Depending on who you ask, yoga originated somewhere around 5,000 years ago in India. It wasn’t until the 1893 Parliament of Religions in Chicago that the idea of yoga was first brought to the West by Swami Vivekananda on any kind of grand scale.
As yoga evolved into the forms we see today, our culture also evolved into one that largely values competition and individualism over cooperation to reach greater goals. In school we are encouraged to do better than our peers. At work we strive to climb to the top of the ladder, leaving others behind.

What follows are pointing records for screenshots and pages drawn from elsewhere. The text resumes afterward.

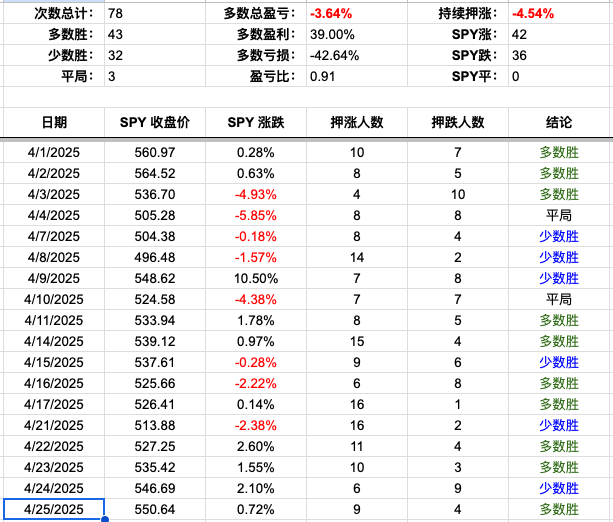The width and height of the screenshot is (613, 522).
Task: Click the date cell 4/9/2025
Action: 54,278
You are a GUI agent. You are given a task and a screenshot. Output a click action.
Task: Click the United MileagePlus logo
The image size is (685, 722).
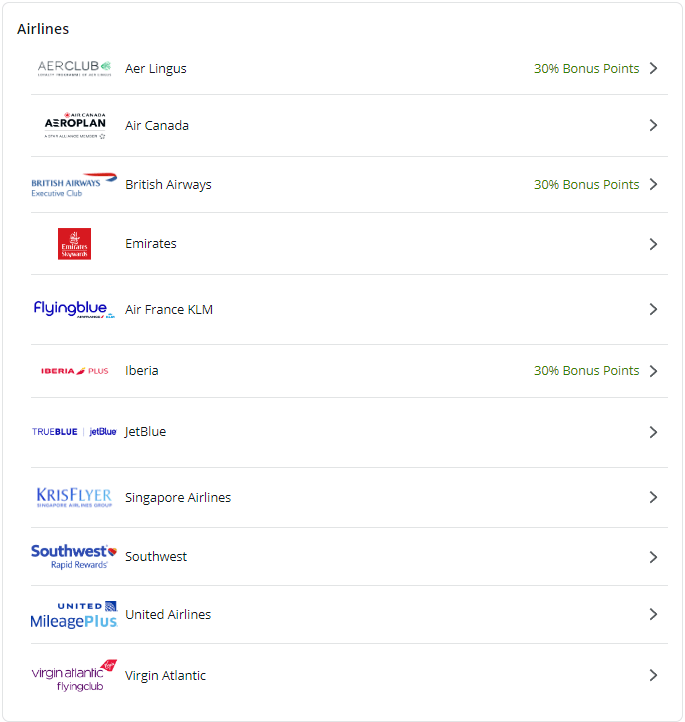(x=74, y=615)
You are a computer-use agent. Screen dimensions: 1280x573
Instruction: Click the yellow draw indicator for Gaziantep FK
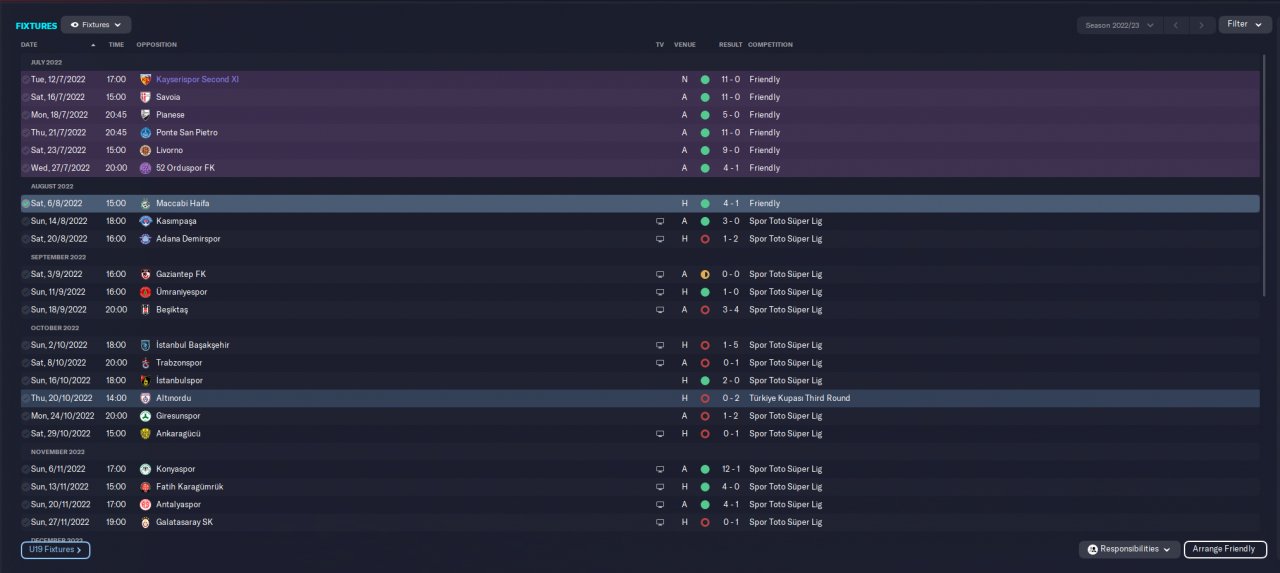point(704,274)
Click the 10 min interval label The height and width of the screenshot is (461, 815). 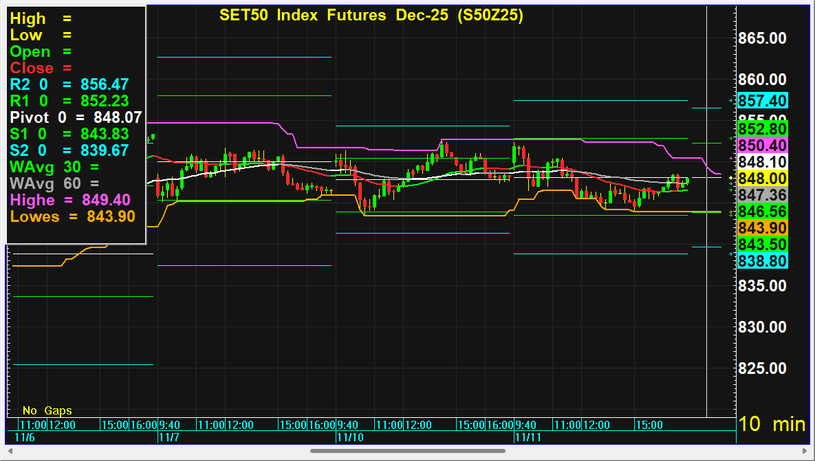pyautogui.click(x=771, y=425)

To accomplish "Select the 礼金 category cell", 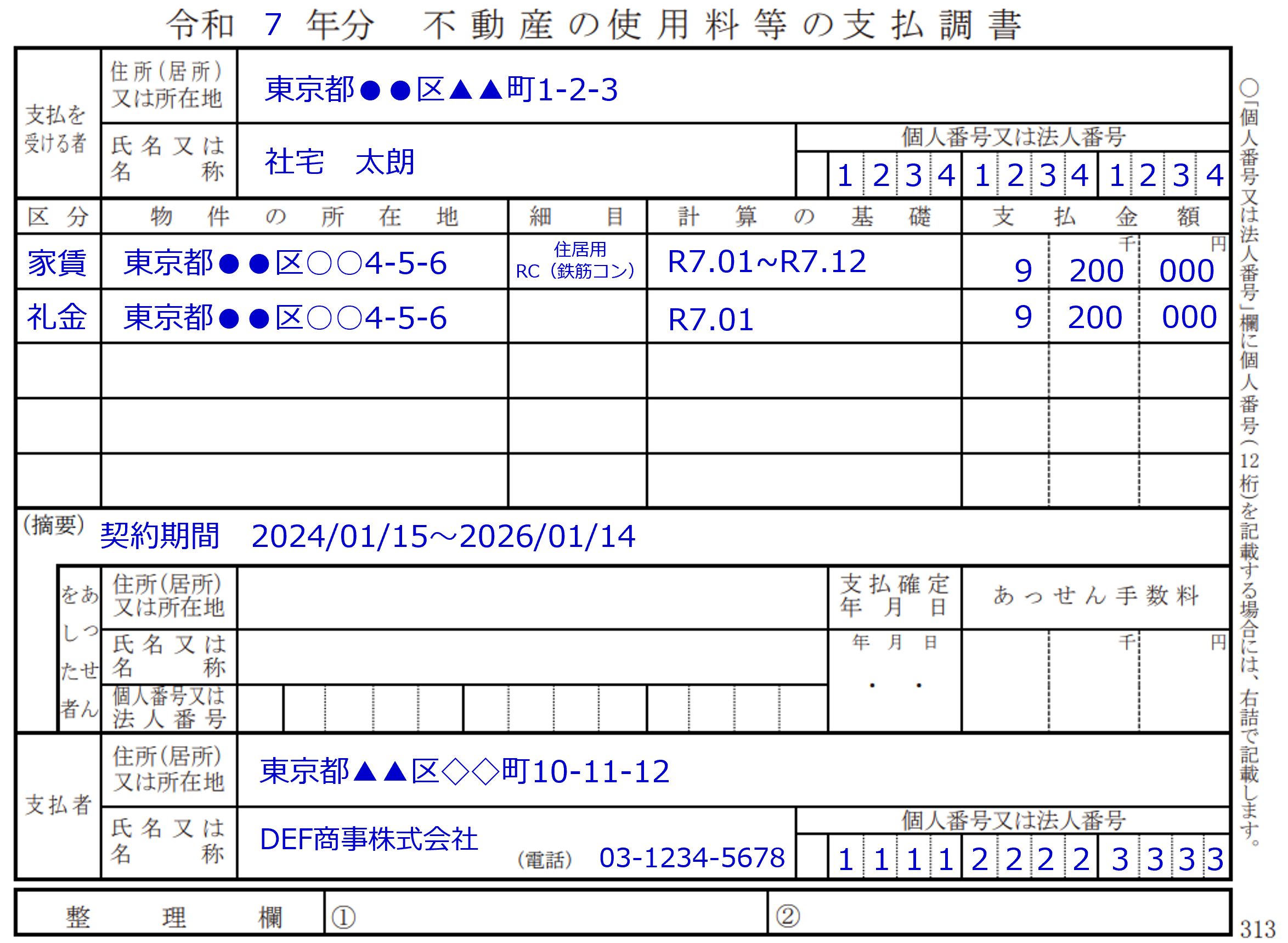I will coord(58,318).
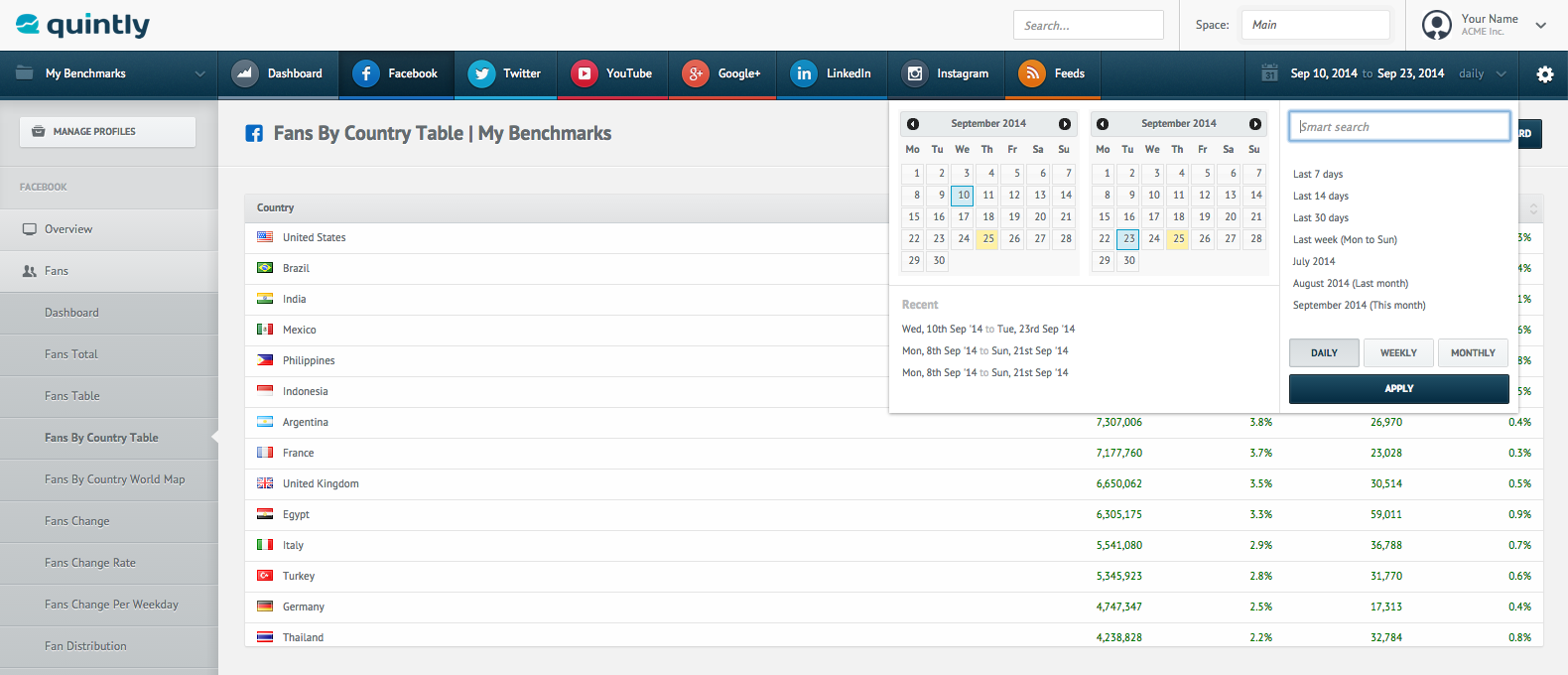This screenshot has width=1568, height=675.
Task: Choose the Last 30 days preset
Action: tap(1320, 218)
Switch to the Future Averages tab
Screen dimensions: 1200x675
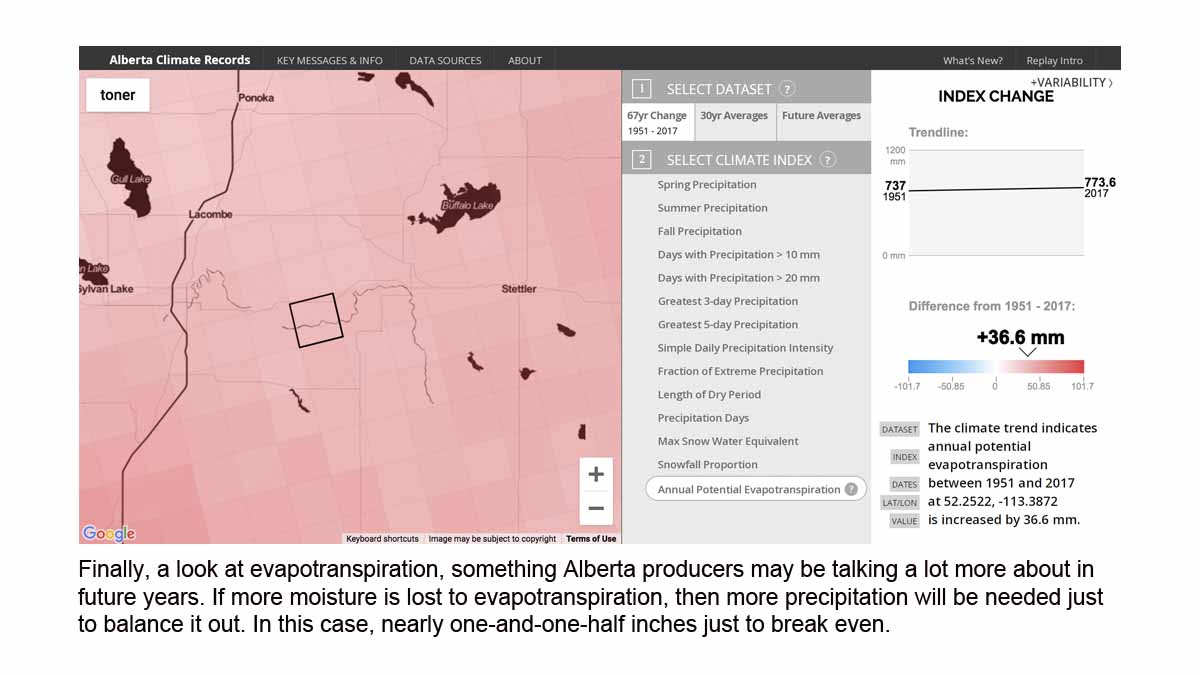[822, 114]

While this mentality can work well in some aspects of our lives, many people try to take it into their yoga practice as well. As we see pictures of yogis twisted into beautiful poses, we can get obsessed with creating the same shape rather than the intention behind the shape.
Our bodies do not always take on the same shape even in the same posture as someone else. We’re all built so differently: muscles grow in different lengths, bones are different densities, joints have different mobility and ligaments have varying pliability. Some of these things may change over time with practice, but others will pretty much stay the same.
What can always change are the breath and attitude. Stop. And. Breathe.
When we stop competing with ourselves, we are able to cooperate with our bodies, breath and minds. When the breath cooperates with the body, the heart is able to slow. When the body cooperates with the mind, the body can rest and digest. When the mind cooperates with the breath, the monkey brain is able to settle down.
With some irony, cooperation beats competition in yoga.